By CHARLES HANSON TOWNE

(1877—). Managing editor of McClure's Magazine. He has written many delightful books, among which are: The Quiet Singer, and Other Poems; Jolly Jaunts with Jim; Autumn Loiterers; Shaking Hands with England.

Over two hundred years ago Joseph Addison imagined a character whom he called “The Spectator” meeting with various friends and discussing with them the life of the times. Through what was said by these imaginary beings Addison gave his own shrewd comments on foibles and follies. Mr. Towne's “young-old philosopher” is a sort of modern “Spectator.” He talks of the drudgery of work, and the glowing joy of a holiday, and comes to the sudden realization that the world is a world of work in which every one must play his part if he is to have real contentment. The essay is Mr. Towne's comment both on a life of unvaried drudgery and on a life of idleness.

“I have wondered what it would seem like to be ... jogging along with nowhere to go save where one pleased.”

The young-old philosopher was speaking.

“I had a strange experience yesterday. To have spent twenty years or so at office work, and then suddenly to arrange one's affairs so that a portion of the week became one's own—that is an experience, isn't it?”

We admitted that it was an achievement to be envied.

“How did you manage it?” was the natural question.

“That is a detail of little importance,” he replied. “Let the fact of one's sudden liberty be the point dwelt upon.
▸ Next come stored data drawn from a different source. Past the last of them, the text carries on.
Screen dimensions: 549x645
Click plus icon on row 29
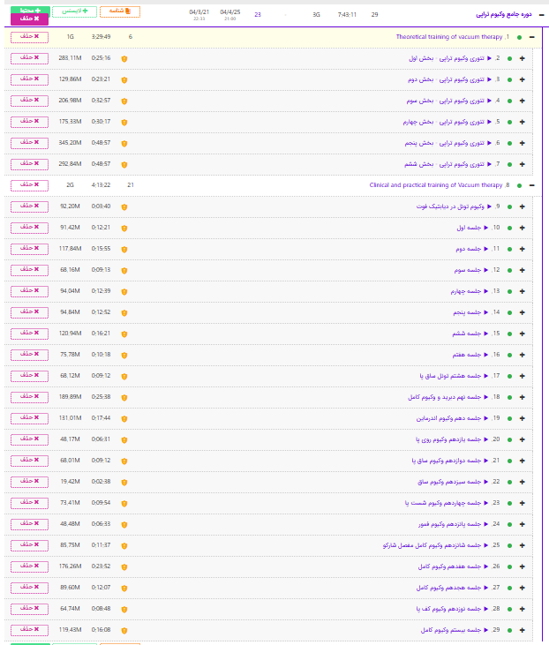tap(523, 630)
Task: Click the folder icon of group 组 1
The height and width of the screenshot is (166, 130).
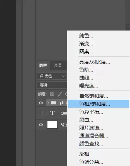Action: (53, 103)
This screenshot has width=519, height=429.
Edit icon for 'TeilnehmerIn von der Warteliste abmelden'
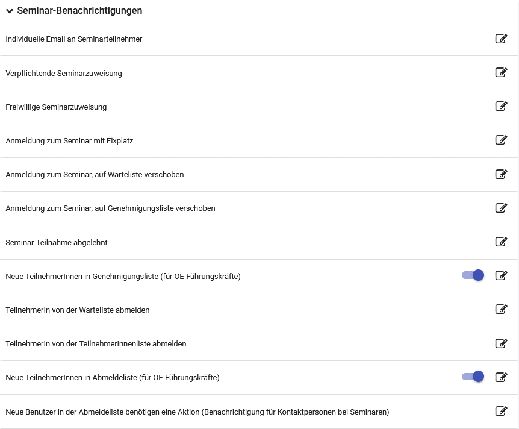501,310
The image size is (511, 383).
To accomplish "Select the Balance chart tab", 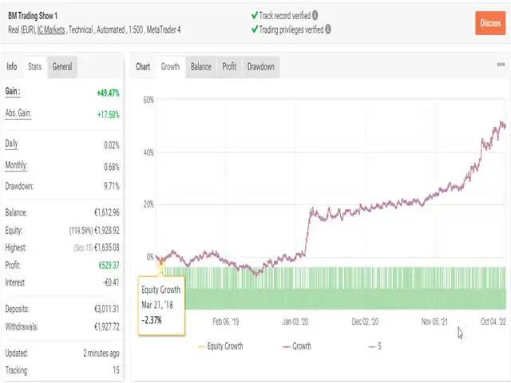I will (x=200, y=67).
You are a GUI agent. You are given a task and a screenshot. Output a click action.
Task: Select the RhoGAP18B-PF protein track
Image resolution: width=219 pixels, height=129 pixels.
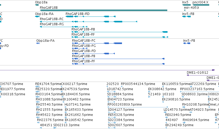click(x=118, y=64)
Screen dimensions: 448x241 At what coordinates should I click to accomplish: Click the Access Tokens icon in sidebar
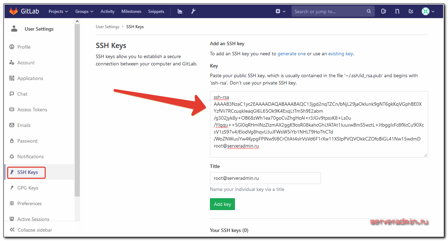pos(11,110)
I found myself walking up the avenue at the miraculous hour of eleven in the morning, and not going to a desk! I was headed for the park, where I knew the trees had long since loaded their branches with leaves, and the grass was so green that it made the heart ache with its loveliness. You know how perfect yesterday was, a summer day to remember and to be grateful for.
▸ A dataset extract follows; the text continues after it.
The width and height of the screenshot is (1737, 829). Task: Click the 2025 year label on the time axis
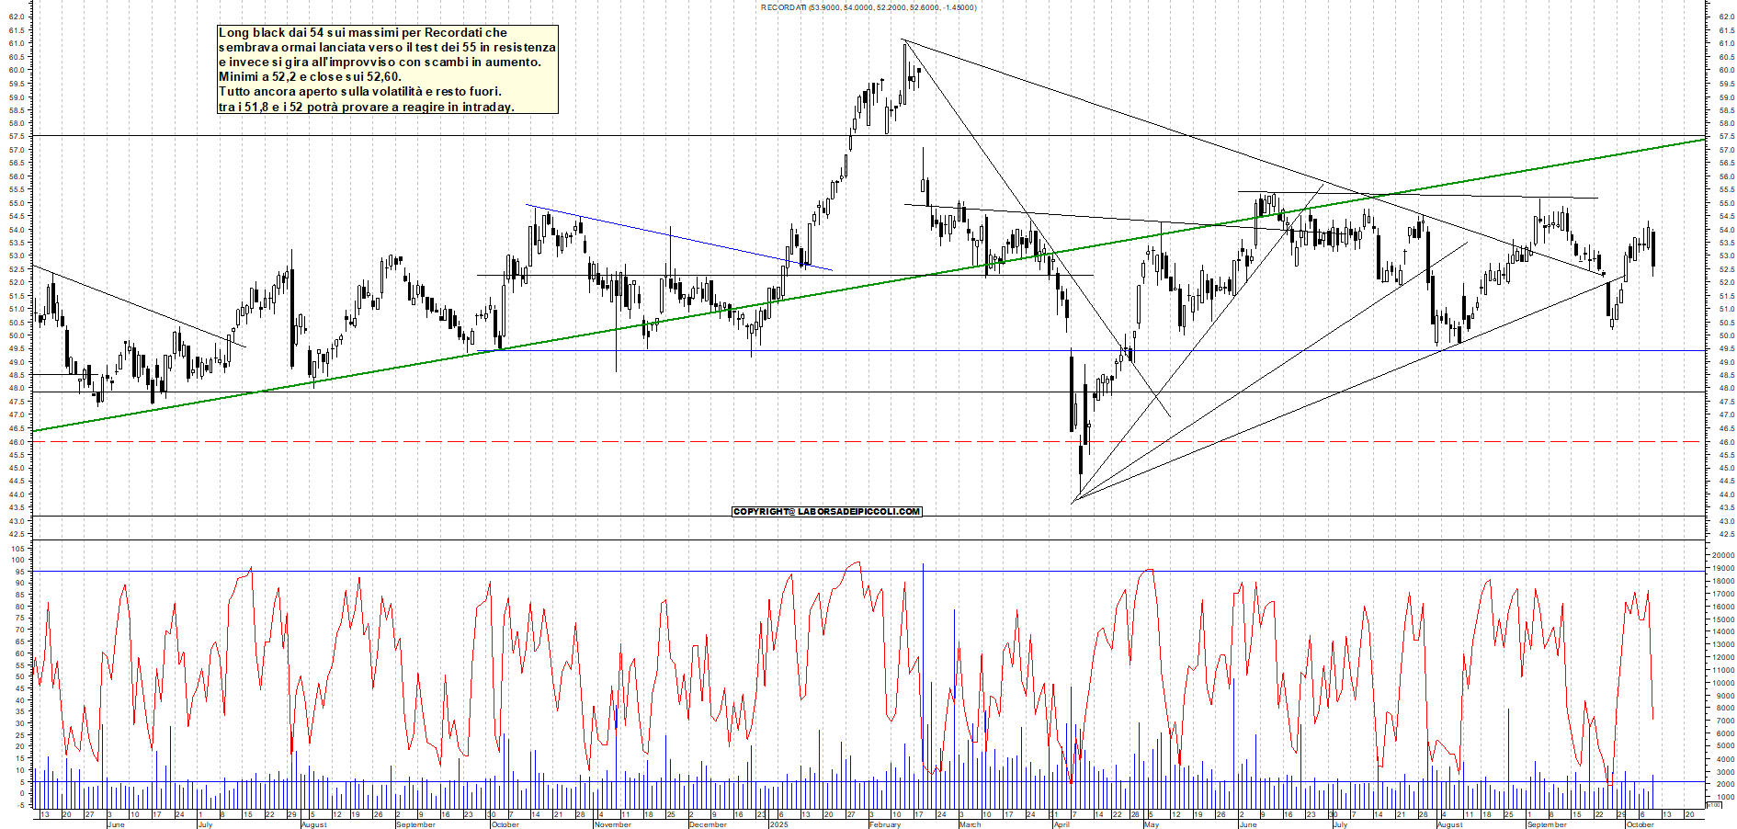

“To you who have never known what it is to drudge day in and day out, this may seem a trifling thing to speak of. For myself, a miracle had happened. I could not believe that this golden hour was mine completely. I had never seen shop-windows with quite this slant of the sun on them. Always I had viewed them early or late, or wistfully at noon, when the streets were so crowded with other escaped office men that I could take no pleasure in what I beheld. Shop-windows at eleven in the morning were for the elect of the earth. That hour had always heretofore meant for me a manuscript to be read or edited, a conference to be attended, a telephone call to be answered, a visit from some one seeking advice—something, at any rate, that made it impossible for me to call it my own. I have looked often from a high window at that hour, and seen the people in the streets as they trailed like ribbons round and round the vast city, and I have wondered what it would seem like to be one of them, not hurrying on some commercial errand, but jogging along with nowhere to go save where one pleased.